━━━ Record set ━━━
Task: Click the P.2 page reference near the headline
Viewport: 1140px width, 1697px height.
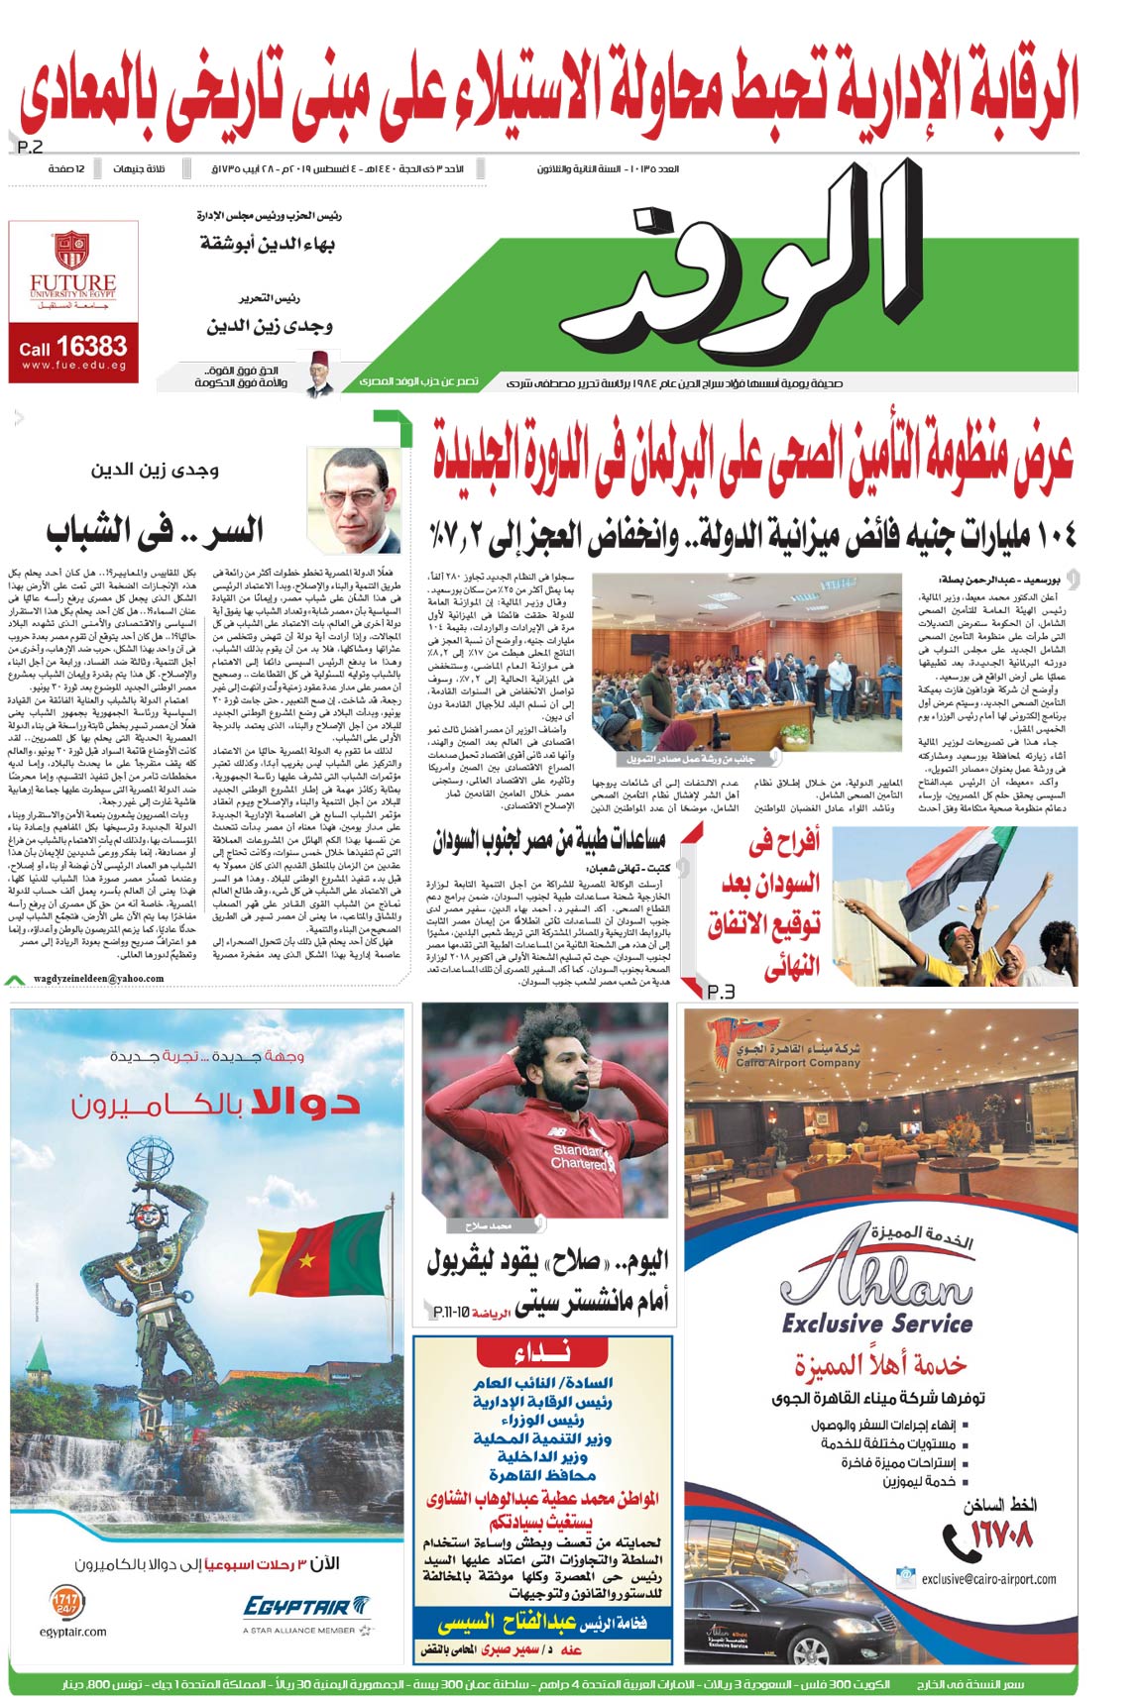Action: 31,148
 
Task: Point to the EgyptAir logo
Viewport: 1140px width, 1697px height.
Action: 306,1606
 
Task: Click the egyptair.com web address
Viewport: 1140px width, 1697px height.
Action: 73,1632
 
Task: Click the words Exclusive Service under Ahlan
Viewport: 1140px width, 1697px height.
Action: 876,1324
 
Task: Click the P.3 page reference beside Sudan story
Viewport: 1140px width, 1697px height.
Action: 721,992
━━━
§ **Your instructions**:
Find each line in the entries above that contains the string "Click" with matching capitalization, and copy those lines.

§ **The solution**:
Task: Click the P.2 page reference near the headline
Task: Click the egyptair.com web address
Task: Click the words Exclusive Service under Ahlan
Task: Click the P.3 page reference beside Sudan story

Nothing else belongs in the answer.